Friday, October 21, 2011

Making an e-reader compatible document in LaTeX

A few of my readers, I know, are LaTeX users, and of course, Google often directs people towards things which are useful. For that reason, I thought I'd post here the document code I use to create e-reader compatible .pdf files in LaTeX.
\documentclass[11pt,oneside,reqno]{amsart} \special{papersize=90mm,120mm} \usepackage[papersize={90mm,120mm},margin=2mm]{geometry}
A few notes:
  1. The option 11pt can be bumped up to 12pt if all your fonts can handle it. (I use the bbold font to get a nice blackboard bold 1; in turn, it screws up 12pt fonts. There doesn't seem to be a nice way to get everything I want…)
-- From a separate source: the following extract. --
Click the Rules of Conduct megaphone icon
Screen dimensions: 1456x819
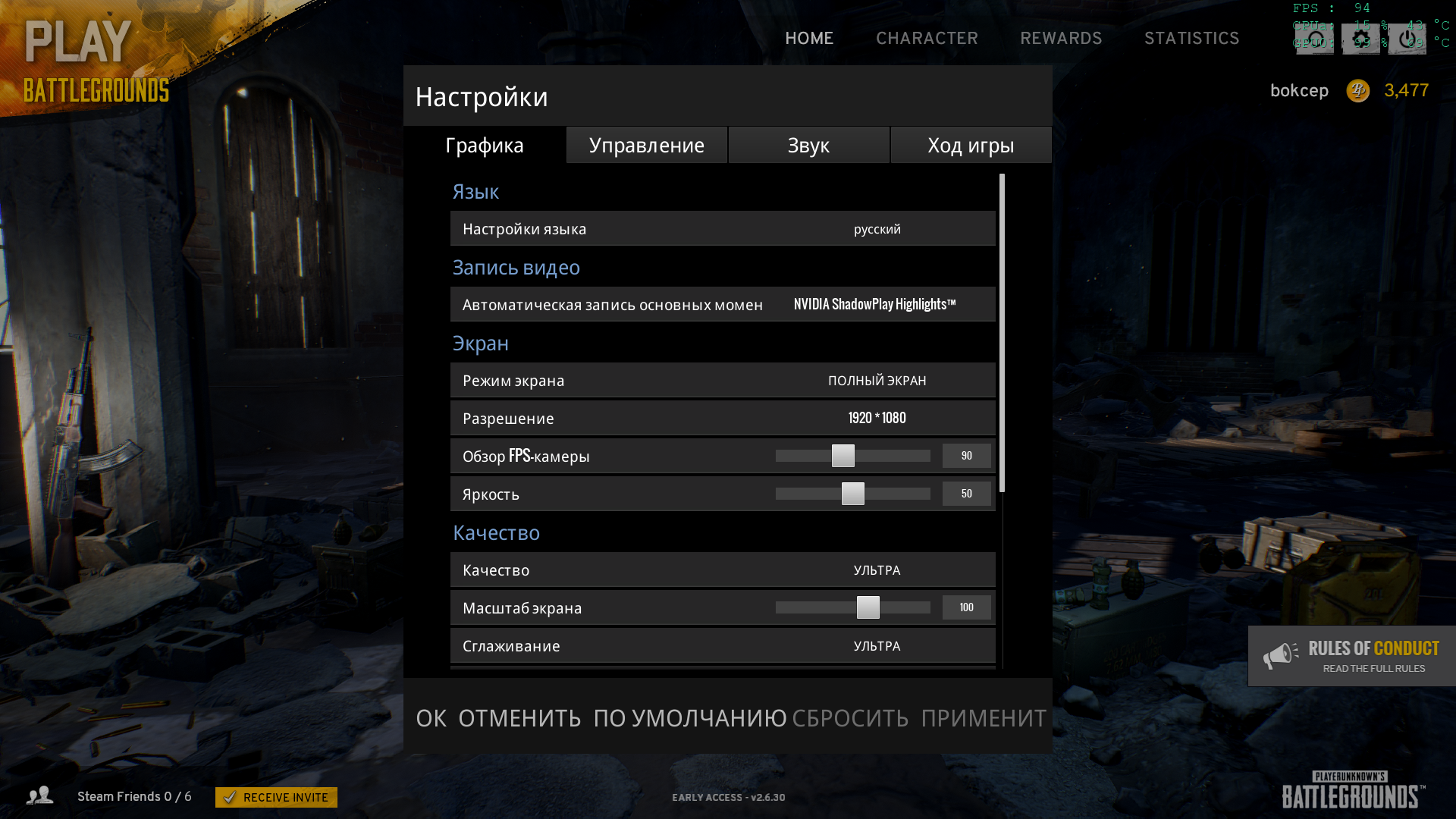pyautogui.click(x=1281, y=655)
  2. Overfull boxes will be the bane of your life for a few reasons. Firstly, the margins are necessarily set extremely narrowly: overfill by about 6pt and you're off the screen. Secondly, if you're producing documents in dual format (A4 and e-reader, for example), then you will get the boxes right for at most one of the formats at any one time, unless you put pretty much all your equations into display mode.
  3. Generally speaking, .pdf documents cannot be scaled in e-readers, hence the need for a special setup. Until the ePub crowd get their mathematical act together, this is the best solution I have found.
  4. It is designed to fit a 6" screen, which sits nicely between the 5" and 7" which are about the smallest and largest on the market. The fact that it is also the size of my e-reader's screen is entirely beside the point.